DeepSeek has unveiled the latest version of its groundbreaking R1 AI large language model, DeepSeek-R1-0528. The company broke into the AI world with the launch of its V3 and R1, both with top-ten AI performance but trained cheaper while using less time than competing models from companies like OpenAI and Google.

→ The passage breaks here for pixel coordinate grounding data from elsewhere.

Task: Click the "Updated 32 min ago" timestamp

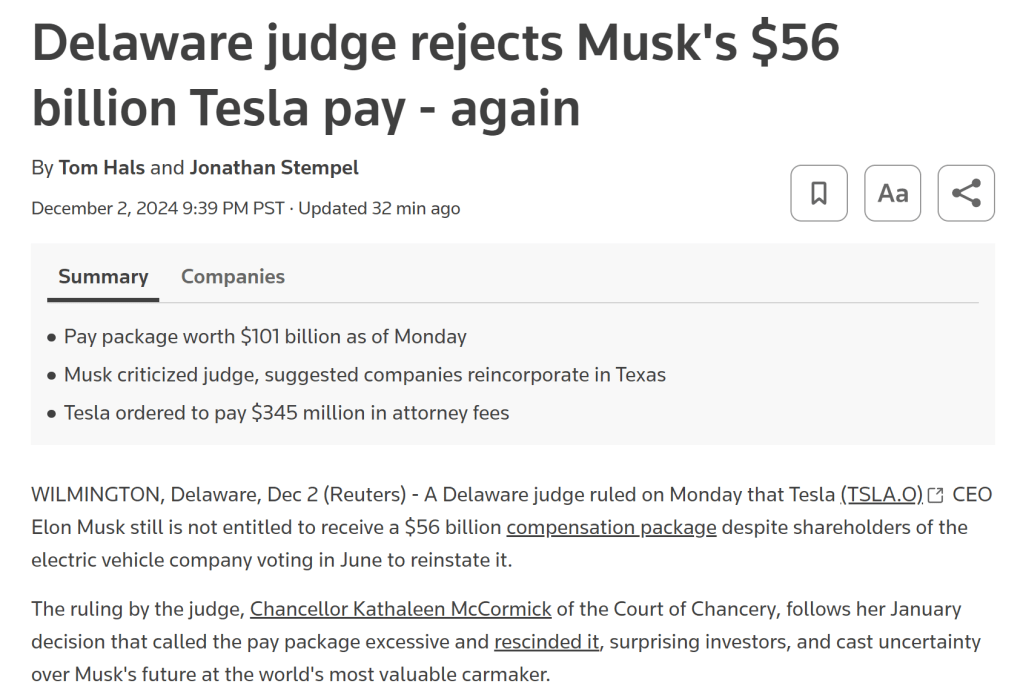Action: [379, 208]
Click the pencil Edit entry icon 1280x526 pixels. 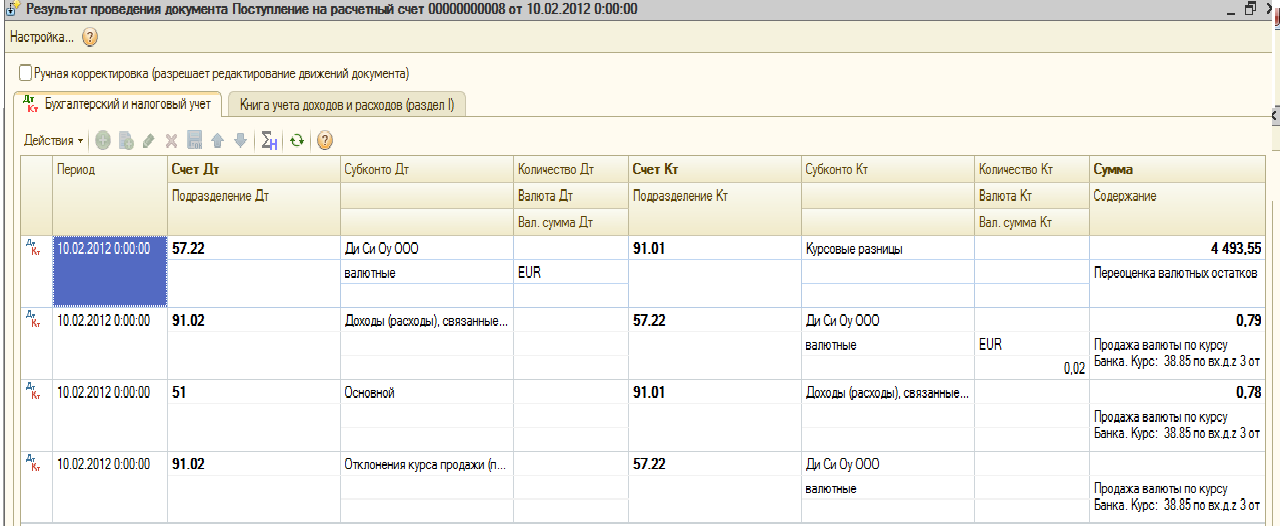pos(149,141)
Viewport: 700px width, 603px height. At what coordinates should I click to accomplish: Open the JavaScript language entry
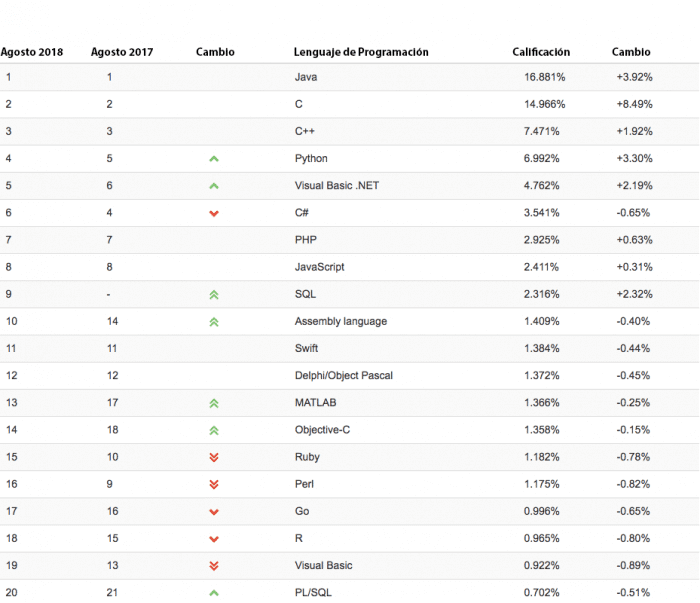(x=320, y=267)
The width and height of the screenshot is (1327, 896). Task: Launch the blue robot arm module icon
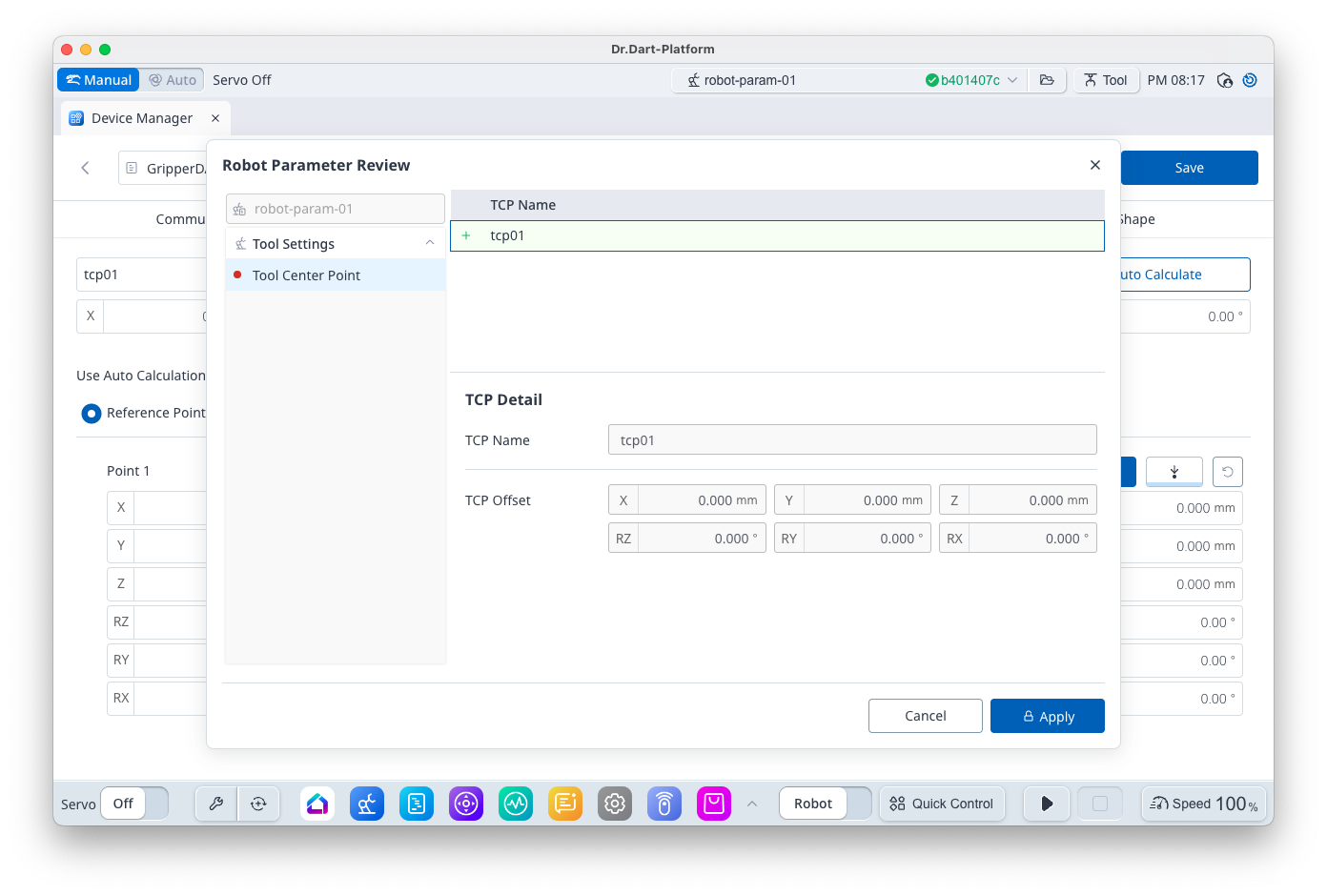367,804
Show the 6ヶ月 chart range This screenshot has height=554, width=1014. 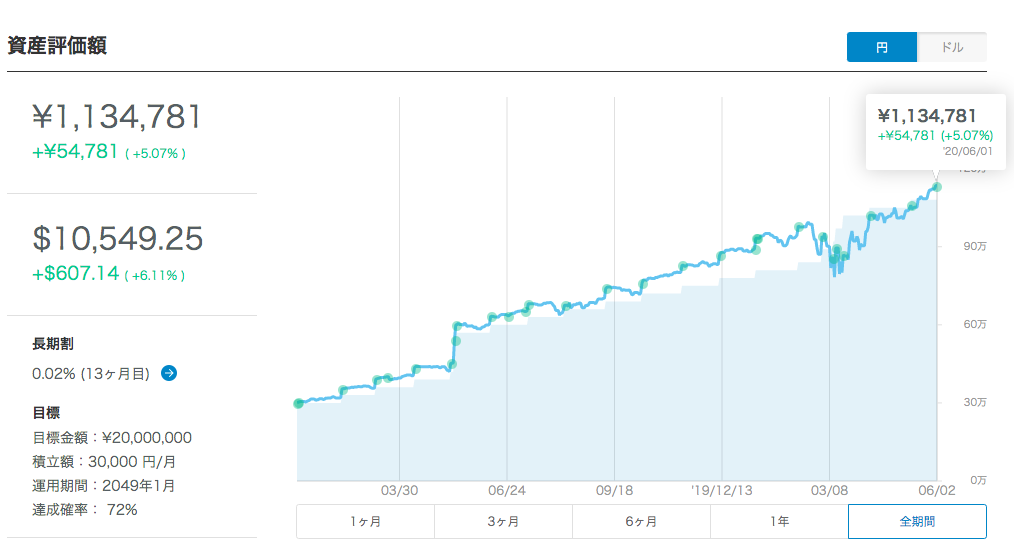click(641, 521)
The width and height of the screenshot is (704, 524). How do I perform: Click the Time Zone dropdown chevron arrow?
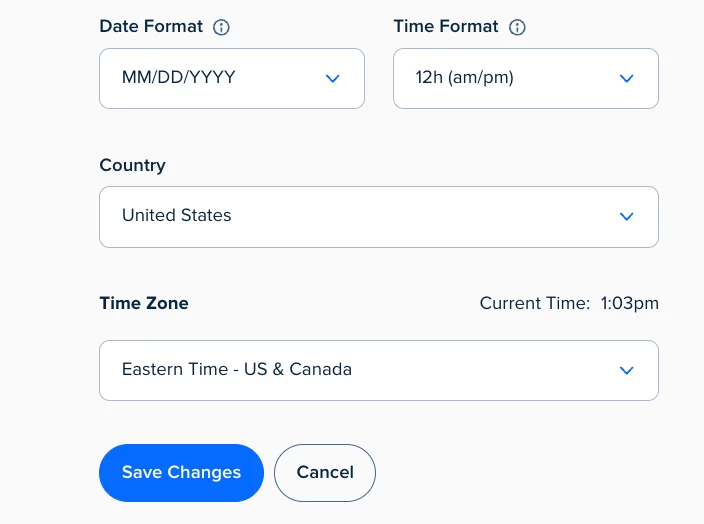click(626, 370)
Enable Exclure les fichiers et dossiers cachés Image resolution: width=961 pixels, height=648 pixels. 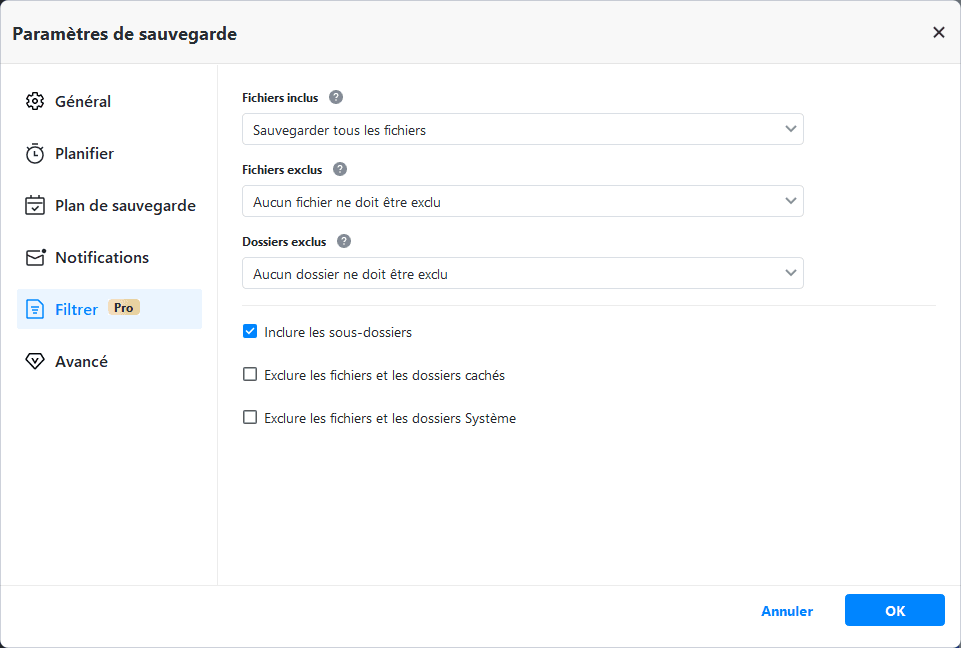pos(251,375)
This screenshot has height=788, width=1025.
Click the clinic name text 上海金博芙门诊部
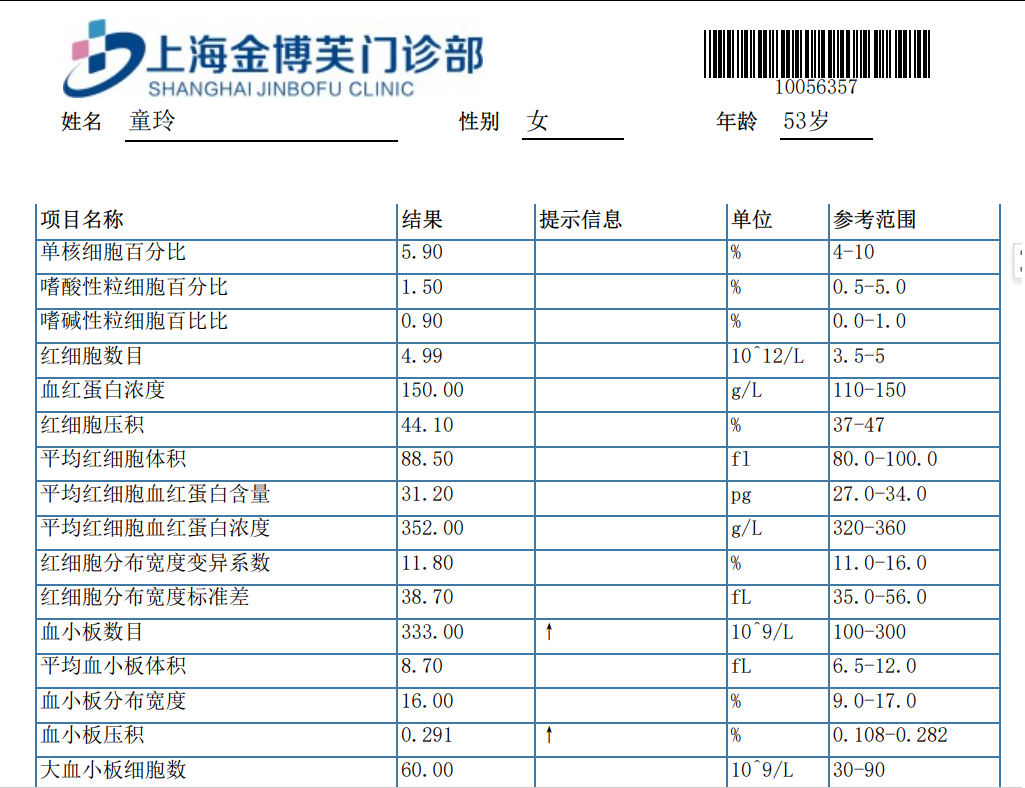point(315,55)
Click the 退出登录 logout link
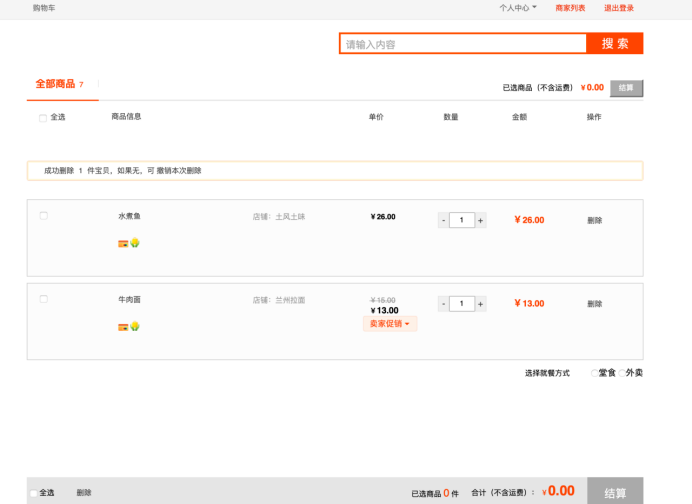This screenshot has width=692, height=504. pos(618,8)
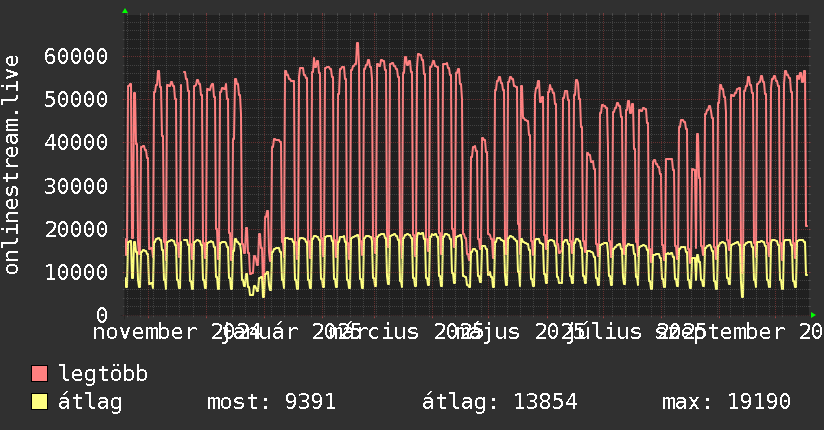Click the tallest red peak in the chart
The height and width of the screenshot is (430, 824).
(357, 44)
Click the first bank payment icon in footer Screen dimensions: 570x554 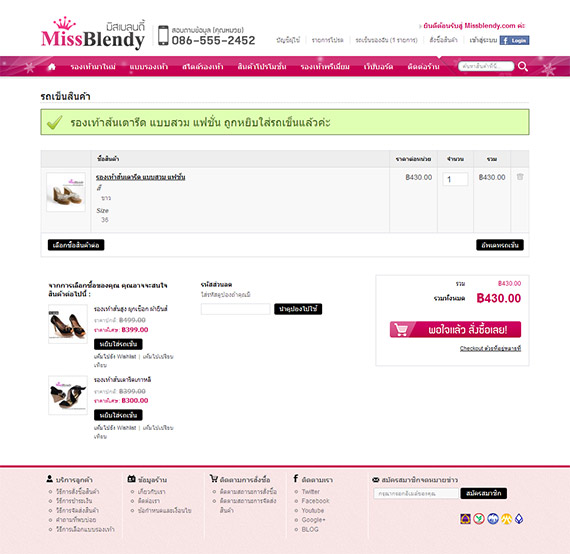(465, 519)
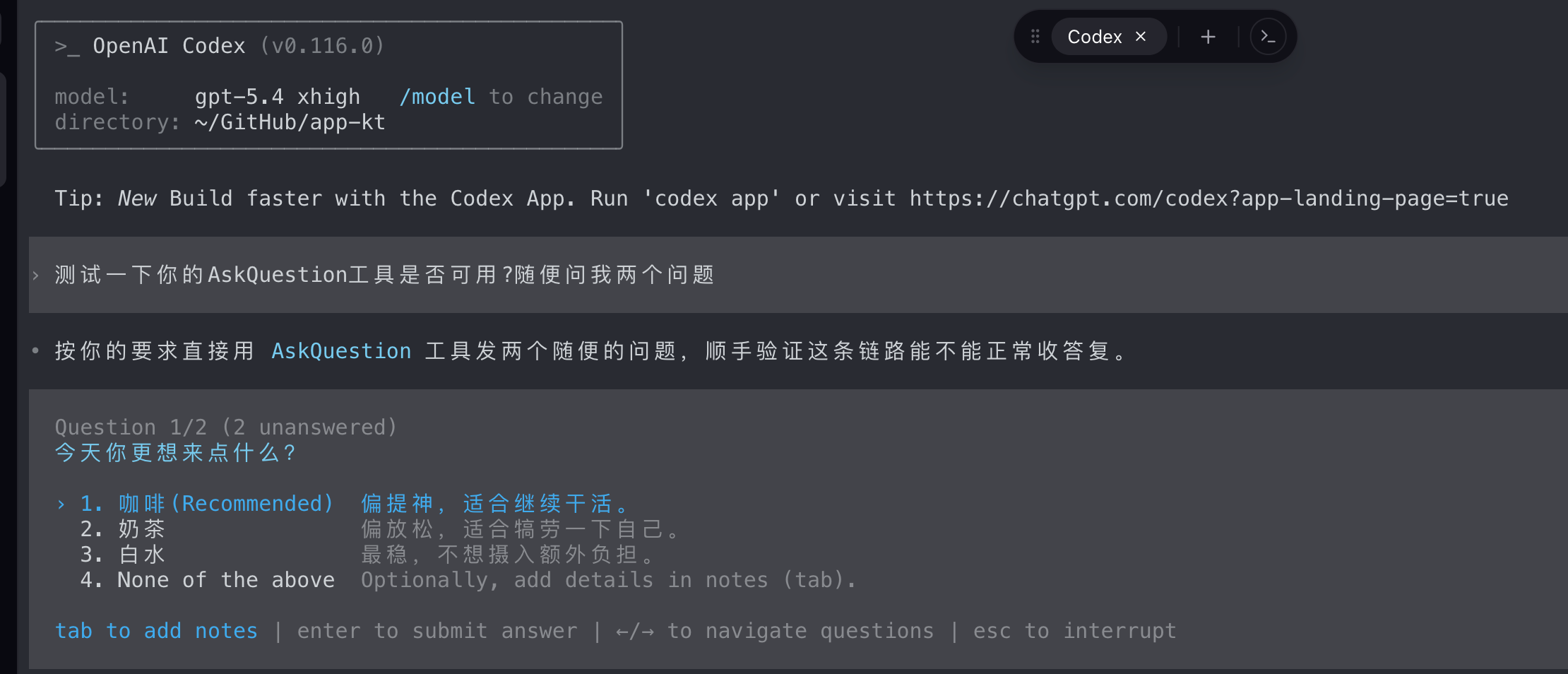
Task: Open the chatgpt.com/codex URL link
Action: 1208,199
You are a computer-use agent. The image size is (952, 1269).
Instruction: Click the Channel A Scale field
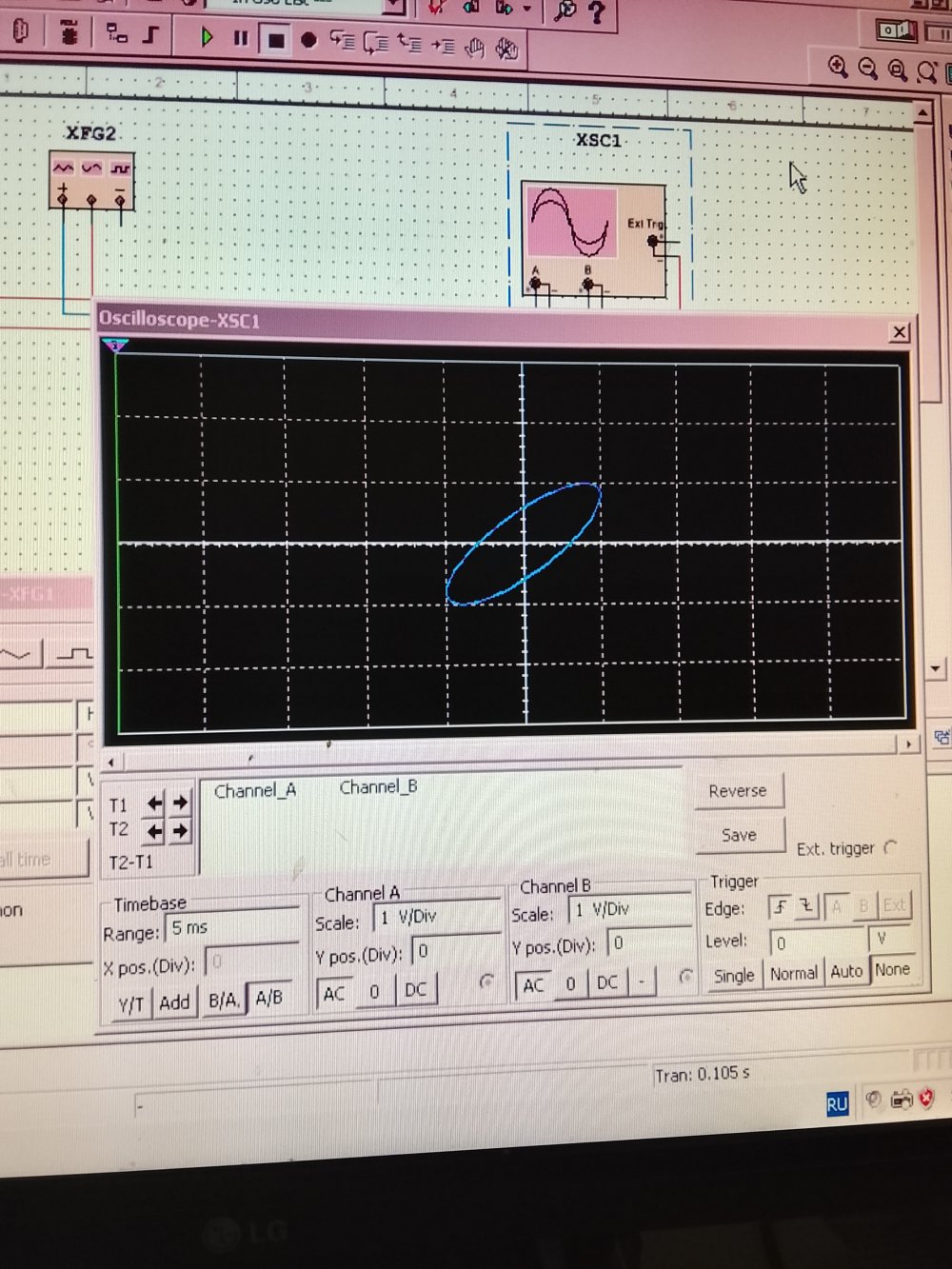click(x=433, y=918)
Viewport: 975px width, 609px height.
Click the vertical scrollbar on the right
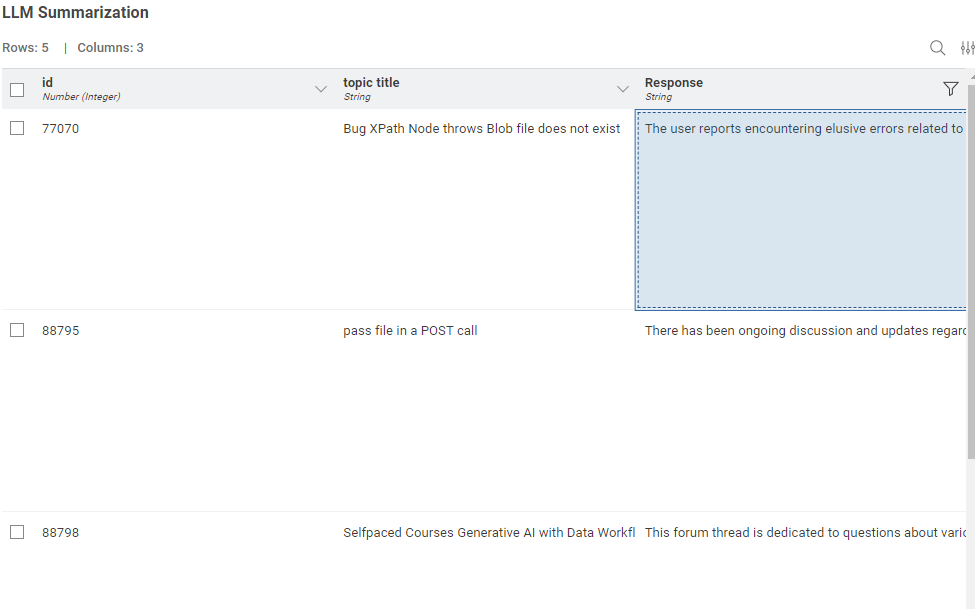(x=970, y=300)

The latest R1 model was tested against the following AI benchmarks:
- American Invitational Mathematics Examination (AIME) 2024
- American Invitational Mathematics Examination (AIME) 2025
- Google-Proof Q&A (GPQA)
- LiveCodeBench
- Aider AI coding
- Humanity's Last Exam
Although DeepSeek-R1-0528 has improved performance when compared to the original R1 release across all benchmarks, it answers only 17% of the questions correctly on the tough Humanity's Last Exam. Since its top competitors also score poorly on this exam, the gains in the latest version of DeepSeek R1 likely come from additional AI training time and tuning rather than any breakthrough in AI creation. Importantly, the latest R1 has reduced AI hallucinations, so it is less likely to generate misleading or false replies.
Readers who want to tinker with the open-source R1 model can run distilled, eight-billion parameter versions using an Nvidia 4090 GPU with 24 GB of memory.